# Binary Files for Audio in Python (WAV, PCM) — Read/Write/Process

In this section you will learn:
- What PCM/WAV audio is (sample rate, channels, sample width)
- Reading and writing binary audio with the standard libraries (`wave`, `numpy`, `scipy`)
- Chunked reading, RMS power, normalization, downmixing (stereo→mono)
- Basic resampling and silence trimming
- Optional: handling non-WAV formats (MP3/FLAC) with `soundfile`, `librosa`, `pydub`

**Key ideas**
- WAV is a container; for uncompressed PCM, samples are typically 16-bit **signed** little-endian (`s16le`).
- **Sample rate** (e.g., 44_100 Hz) = samples per second, per channel.
- **Channels**: 1 (mono), 2 (stereo), etc.
- **Sample width**: bytes per sample (2 bytes for 16-bit).

We’ll generate a small test tone so you can run everything anywhere.


In [4]:
# 0) Imports & output paths (no audioop here)
from pathlib import Path
import math, struct, contextlib
import wave
import numpy as np

# Optional: high-quality resampling
try:
    from scipy.signal import resample_poly
    HAVE_SCIPY = True
except Exception as _:
    HAVE_SCIPY = False

DATA_DIR = Path("data_audio")
DATA_DIR.mkdir(exist_ok=True)
TEST_WAV = DATA_DIR / "test_tone_440Hz_mono_16bit_44k.wav"


In [5]:
HAVE_SCIPY

True

## 1) Generate a 1-second 440 Hz test tone (PCM 16-bit, mono, 44.1 kHz)

In [6]:
def write_sine_wav(path: Path, freq=440.0, duration_sec=1.0, sr=44_100, amp=0.5):
    """Write a mono 16-bit PCM WAV sine wave."""
    n_frames = int(sr * duration_sec)
    max_int16 = 32767
    with wave.open(str(path), "wb") as wf:
        wf.setnchannels(1)
        wf.setsampwidth(2)      # 2 bytes = 16-bit
        wf.setframerate(sr)
        frames = bytearray()
        for n in range(n_frames):
            sample = amp * math.sin(2 * math.pi * freq * (n / sr))
            s = int(max(-1.0, min(1.0, sample)) * max_int16)
            frames += struct.pack("<h", s)  # little-endian int16
        wf.writeframes(frames)

write_sine_wav(TEST_WAV)
TEST_WAV, TEST_WAV.exists(), TEST_WAV.stat().st_size


(PosixPath('data_audio/test_tone_440Hz_mono_16bit_44k.wav'), True, 88244)

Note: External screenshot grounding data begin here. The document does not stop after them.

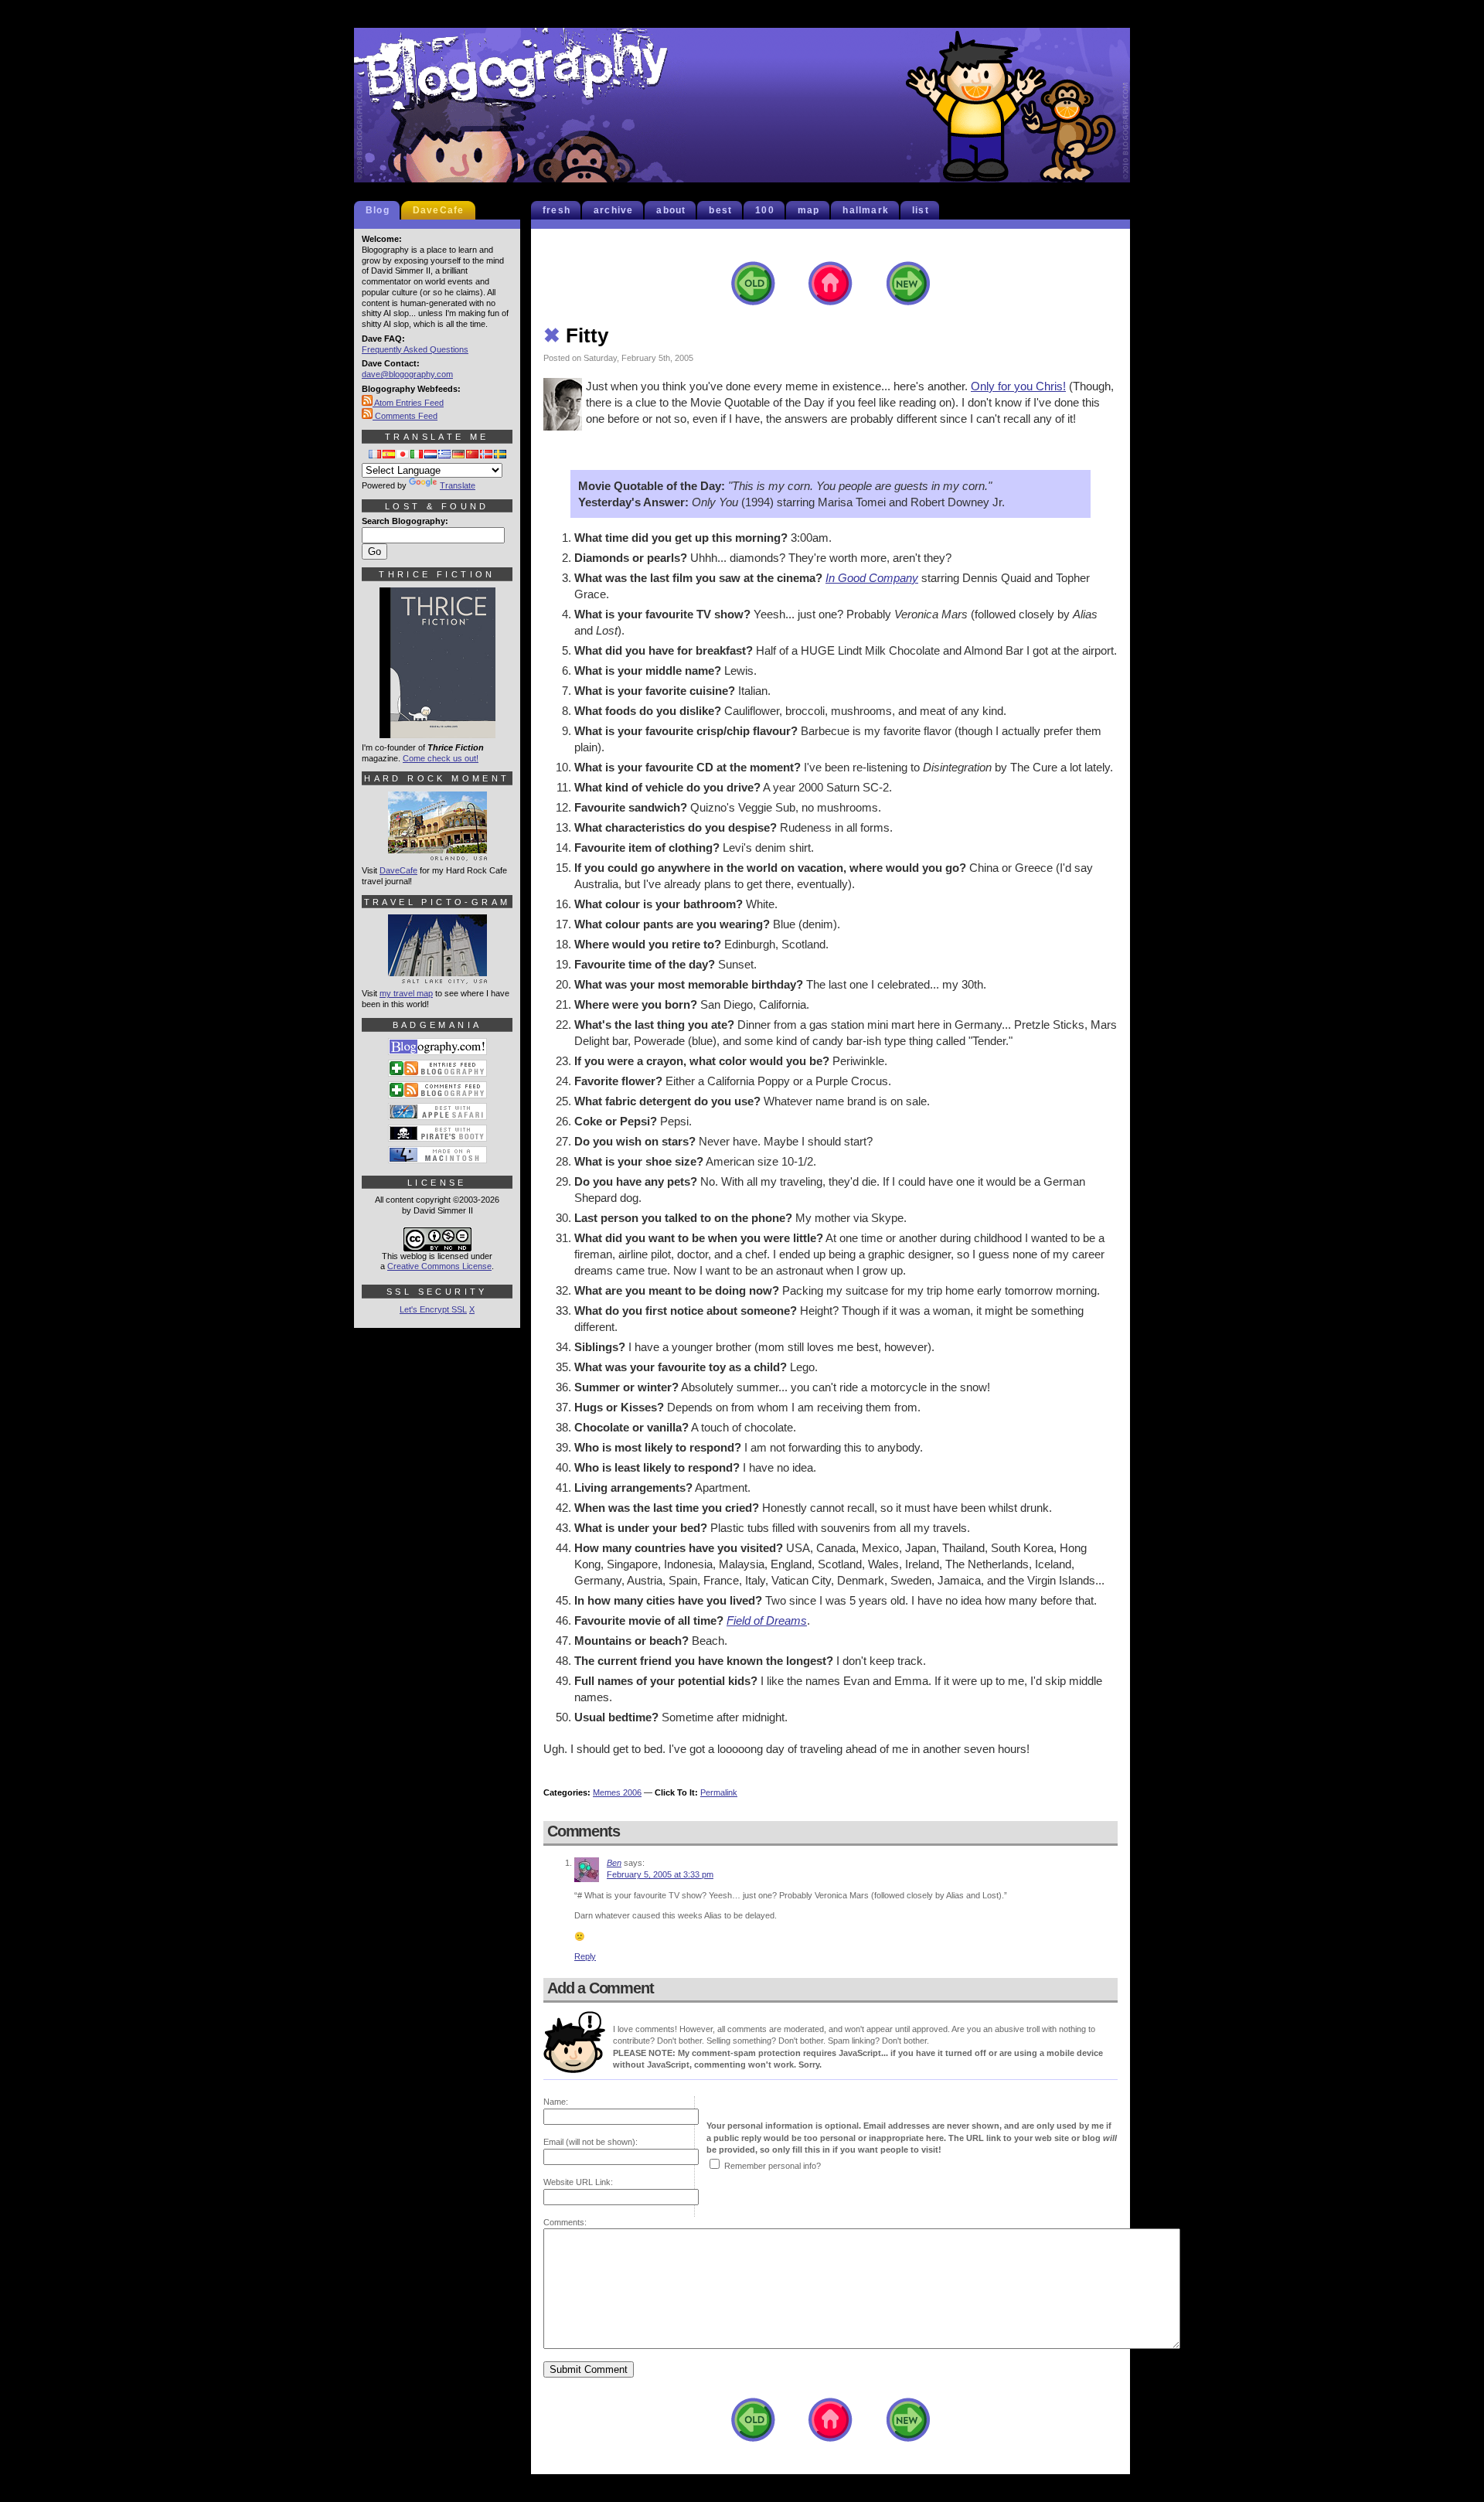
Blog (378, 210)
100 (764, 210)
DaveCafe (439, 210)
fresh (556, 210)
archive (613, 210)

## 2) Inspect WAV metadata

In [7]:
def wav_info(path: Path):
    with contextlib.closing(wave.open(str(path), "rb")) as wf:
        ch = wf.getnchannels()
        sw = wf.getsampwidth()
        sr = wf.getframerate()
        n  = wf.getnframes()
        dur = n / float(sr)
    return dict(channels=ch, sampwidth=sw, samplerate=sr, frames=n, duration=dur)

wav_info(TEST_WAV)


{'channels': 1,
 'sampwidth': 2,
 'samplerate': 44100,
 'frames': 44100,
 'duration': 1.0}

## 3) Read WAV into NumPy and write back

We’ll support **16-bit PCM** (most common).  
The array shape will be `(frames, channels)` with dtype `int16`.


In [8]:
def read_wav_np(path: Path) -> tuple[np.ndarray, int]:
    """Return (audio_int16, samplerate). Shape: (frames, channels)."""
    with contextlib.closing(wave.open(str(path), "rb")) as wf:
        ch = wf.getnchannels()
        sw = wf.getsampwidth()
        sr = wf.getframerate()
        n  = wf.getnframes()
        assert sw == 2, f"Only 16-bit WAV supported here; got sampwidth={sw}"
        raw = wf.readframes(n)
    x = np.frombuffer(raw, dtype=np.int16)
    if ch > 1:
        x = x.reshape(-1, ch)
    else:
        x = x.reshape(-1, 1)
    return x.copy(), sr  # copy so it's writable

def write_wav_np(path: Path, x: np.ndarray, sr: int):
    """
    Write int16 array to WAV. Accepts shape (frames,) or (frames, channels).
    If float array in [-1,1], it will be scaled to int16.
    """
    x = np.asarray(x)
    if x.ndim == 1:
        x = x[:, None]
    if x.dtype.kind == "f":
        x = np.clip(x, -1.0, 1.0)
        x = (x * 32767.0).astype(np.int16)
    elif x.dtype != np.int16:
        x = x.astype(np.int16)

    ch = x.shape[1]
    with wave.open(str(path), "wb") as wf:
        wf.setnchannels(ch)
        wf.setsampwidth(2)
        wf.setframerate(sr)
        wf.writeframes(x.tobytes())

x_mono, sr = read_wav_np(TEST_WAV)
x_mono.shape, sr, x_mono.dtype


((44100, 1), 44100, dtype('int16'))

## 4) RMS power (overall and per-channel)


In [9]:
def rms_np(x: np.ndarray) -> float:
    """Overall RMS of int16/float array (all channels)."""
    x_f = x.astype(np.float64)
    return float(np.sqrt(np.mean(x_f**2)))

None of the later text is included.